Because I grew up with Hunt’s and Speedy grew up with Libby’s, we wanted to do a Hunt’s versus Libby’s pork and beans face off. But we were unable to find Libby’s in the groceries that we visited so we decided to pit Hunt’s against the brand that was just as widely available as Hunt’s.
Ram (Ramfoods, Inc.) is a domestic company established in 1962 and is based in Cabuyao, Laguna.
Hunt’s is the name of a brand of preserved tomato products owned by ConAgra Foods, Inc. The company was founded in 1888, in Sebastopol, California, as the Hunt Bros. Fruit Packing Co. by Joseph and William Hunt. [Source]
Canned pork and beans come in many sizes but for purposes of this face off, we used the 165-gram size.
Pay attention to the photos in the labels because actual contents of the cans are a far cry from the amount of beans shown in them.
Both brands exploit the craze for Lycopene which is touted as an anti-oxidant, an alleged cancer-fighting agent. Considering that the cause of cancer remains unknown to this day, I don’t know how anyone can claim that lycopene, or any other thing, can fight it. But, anyway…
So, I already mentioned that both cans weighed 165 grams. Hunt’s cost PHP18.25; Ram cost PHP16.00.
Those are the entire contents of the cans. Obviously, the ratio between sauce and beans is nowhere near as the labels represented. Ram has even less beans than Hunt’s.
As to the pork…
The two pieces of fat constitute the pork in Ram’s pork and beans.

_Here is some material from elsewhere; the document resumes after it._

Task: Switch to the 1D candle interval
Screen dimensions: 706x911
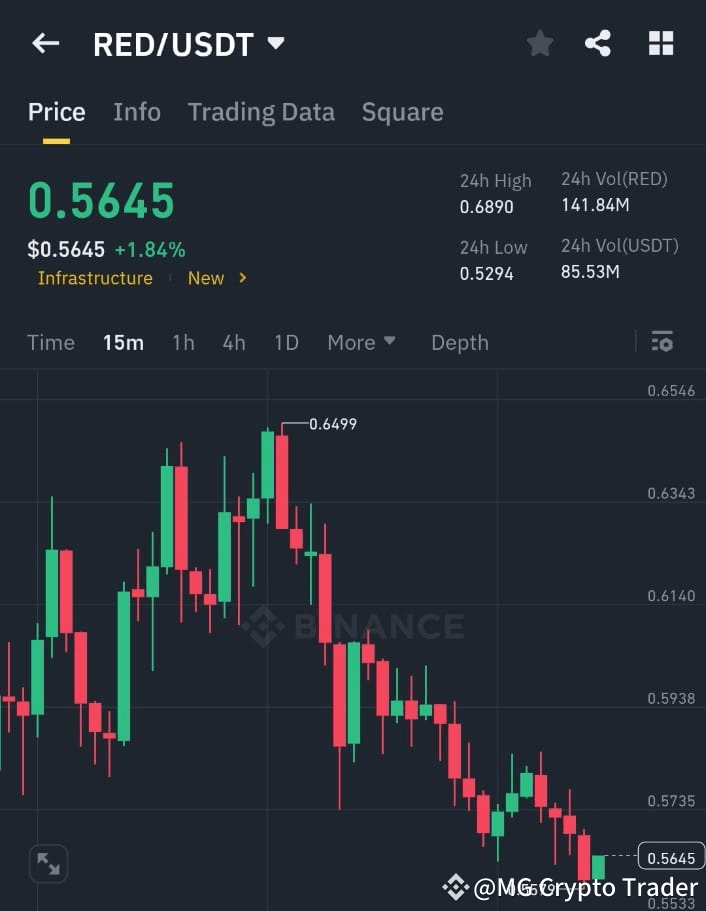Action: pos(286,342)
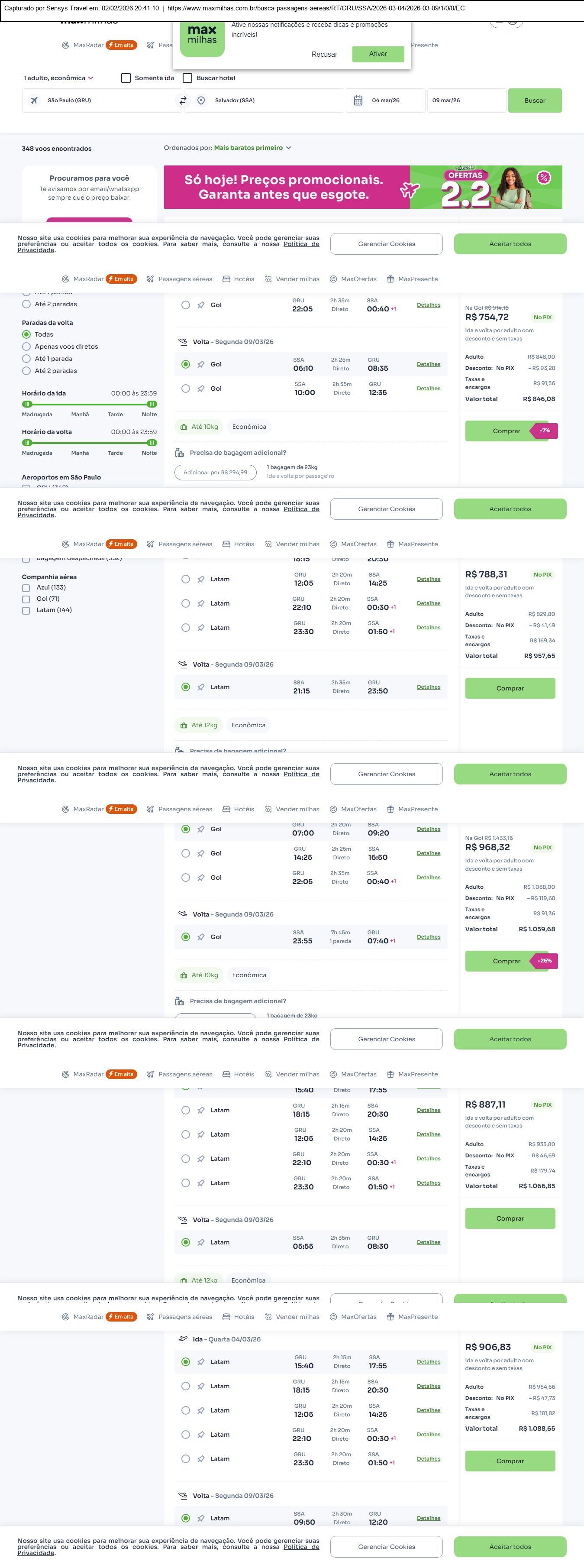
Task: Select 'Apenas voos diretos' for return stops
Action: 26,347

For Hunt’s, it’s one large and two smaller pieces of pork fat with rind.
Now, let’s talk about the quality.
Hunt’s beans are creamier. Ram’s beans retain a certain amount of crispiness in the skin so that there is a small pop when you bite into one. I like Hunt’s creamier beans; Speedy prefers the small pop in the beans of Ram.
As to the taste, Speedy and I both agreed that Ram’s tomato sauce has a better balance of saltiness and sweetness. Hunt’s sauce was way too sweet. In Speedy’s words, he could eat the contents of Ram’s pork and beans with nothing else but, with Hunt’s, after a few spoonfuls, he found it cloying already.
Personally, I can’t eat canned pork and beans by itself. I pan fried bacon and ham, threw in chopped onions, poured in the pork and beans from both bowls, seasoned everything with salt and pepper, and… well, that looked more like real food than canned mush.